**Saved data entries:**
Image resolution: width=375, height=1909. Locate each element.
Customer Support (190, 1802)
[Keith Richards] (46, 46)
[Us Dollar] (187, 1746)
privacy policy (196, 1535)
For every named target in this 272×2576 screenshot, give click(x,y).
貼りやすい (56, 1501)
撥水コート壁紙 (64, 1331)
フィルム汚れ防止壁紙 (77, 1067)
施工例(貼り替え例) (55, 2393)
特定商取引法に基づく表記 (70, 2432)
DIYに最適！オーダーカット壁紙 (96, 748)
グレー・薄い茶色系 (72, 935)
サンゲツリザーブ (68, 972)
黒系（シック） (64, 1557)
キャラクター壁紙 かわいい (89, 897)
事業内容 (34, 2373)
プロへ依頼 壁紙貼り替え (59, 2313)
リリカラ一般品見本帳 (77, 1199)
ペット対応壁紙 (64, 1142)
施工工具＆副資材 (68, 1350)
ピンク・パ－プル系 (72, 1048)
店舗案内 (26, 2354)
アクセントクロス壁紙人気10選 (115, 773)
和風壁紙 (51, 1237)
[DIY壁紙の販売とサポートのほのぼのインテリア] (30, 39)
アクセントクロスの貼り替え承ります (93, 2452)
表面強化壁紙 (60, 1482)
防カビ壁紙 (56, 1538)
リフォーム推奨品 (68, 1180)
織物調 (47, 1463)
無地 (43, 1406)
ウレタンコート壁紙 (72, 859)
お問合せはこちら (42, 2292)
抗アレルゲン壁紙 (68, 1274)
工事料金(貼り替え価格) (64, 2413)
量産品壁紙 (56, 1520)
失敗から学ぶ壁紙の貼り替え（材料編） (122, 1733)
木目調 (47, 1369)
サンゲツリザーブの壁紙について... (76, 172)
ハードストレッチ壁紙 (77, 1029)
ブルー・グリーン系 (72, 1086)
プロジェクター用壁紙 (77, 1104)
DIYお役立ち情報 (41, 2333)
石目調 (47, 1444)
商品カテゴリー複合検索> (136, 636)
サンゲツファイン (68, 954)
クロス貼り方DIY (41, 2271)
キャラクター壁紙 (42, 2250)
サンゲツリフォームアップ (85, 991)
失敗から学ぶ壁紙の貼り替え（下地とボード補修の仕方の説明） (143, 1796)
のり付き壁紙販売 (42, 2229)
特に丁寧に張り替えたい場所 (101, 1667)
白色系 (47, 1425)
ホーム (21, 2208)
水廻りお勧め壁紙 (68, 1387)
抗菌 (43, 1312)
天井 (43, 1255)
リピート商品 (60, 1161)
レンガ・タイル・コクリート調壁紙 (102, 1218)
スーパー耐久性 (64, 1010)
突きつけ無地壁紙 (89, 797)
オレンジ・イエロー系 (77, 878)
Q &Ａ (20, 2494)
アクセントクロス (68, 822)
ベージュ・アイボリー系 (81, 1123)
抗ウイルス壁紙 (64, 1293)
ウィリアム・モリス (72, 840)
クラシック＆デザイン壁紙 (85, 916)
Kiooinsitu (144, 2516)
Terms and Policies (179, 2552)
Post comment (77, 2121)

**What is needed:** Print every record above. Keep each one exactly as it is.

**Result of this exercise:**
Image resolution: width=375, height=1909. Locate each element.
Customer Support (190, 1802)
[Keith Richards] (46, 46)
[Us Dollar] (187, 1746)
privacy policy (196, 1535)
For every named target in this 272×2576 screenshot, give click(x,y).
貼りやすい (56, 1501)
撥水コート壁紙 (64, 1331)
フィルム汚れ防止壁紙 (77, 1067)
施工例(貼り替え例) (55, 2393)
特定商取引法に基づく表記 (70, 2432)
DIYに最適！オーダーカット壁紙 (96, 748)
グレー・薄い茶色系 (72, 935)
サンゲツリザーブ (68, 972)
黒系（シック） (64, 1557)
キャラクター壁紙 かわいい (89, 897)
事業内容 (34, 2373)
プロへ依頼 壁紙貼り替え (59, 2313)
リリカラ一般品見本帳 (77, 1199)
ペット対応壁紙 (64, 1142)
施工工具＆副資材 (68, 1350)
ピンク・パ－プル系 (72, 1048)
店舗案内 (26, 2354)
アクセントクロス壁紙人気10選 (115, 773)
和風壁紙 (51, 1237)
[DIY壁紙の販売とサポートのほのぼのインテリア] (30, 39)
アクセントクロスの貼り替え承ります (93, 2452)
表面強化壁紙 (60, 1482)
防カビ壁紙 (56, 1538)
リフォーム推奨品 (68, 1180)
織物調 (47, 1463)
無地 (43, 1406)
ウレタンコート壁紙 (72, 859)
お問合せはこちら (42, 2292)
抗アレルゲン壁紙 (68, 1274)
工事料金(貼り替え価格) (64, 2413)
量産品壁紙 (56, 1520)
失敗から学ぶ壁紙の貼り替え（材料編） (122, 1733)
木目調 (47, 1369)
サンゲツリザーブの壁紙について... (76, 172)
ハードストレッチ壁紙 (77, 1029)
ブルー・グリーン系 (72, 1086)
プロジェクター用壁紙 (77, 1104)
DIYお役立ち情報 (41, 2333)
石目調 (47, 1444)
商品カテゴリー複合検索> (136, 636)
サンゲツファイン (68, 954)
クロス貼り方DIY (41, 2271)
キャラクター壁紙 (42, 2250)
サンゲツリフォームアップ (85, 991)
失敗から学ぶ壁紙の貼り替え（下地とボード補修の仕方の説明） (143, 1796)
のり付き壁紙販売 (42, 2229)
特に丁寧に張り替えたい場所 (101, 1667)
白色系 (47, 1425)
ホーム (21, 2208)
水廻りお勧め壁紙 (68, 1387)
抗菌 (43, 1312)
天井 (43, 1255)
リピート商品 (60, 1161)
レンガ・タイル・コクリート調壁紙 (102, 1218)
スーパー耐久性 (64, 1010)
突きつけ無地壁紙 (89, 797)
オレンジ・イエロー系 (77, 878)
Q &Ａ (20, 2494)
アクセントクロス (68, 822)
ベージュ・アイボリー系 (81, 1123)
抗ウイルス壁紙 (64, 1293)
ウィリアム・モリス (72, 840)
クラシック＆デザイン壁紙 (85, 916)
Kiooinsitu (144, 2516)
Terms and Policies (179, 2552)
Post comment (77, 2121)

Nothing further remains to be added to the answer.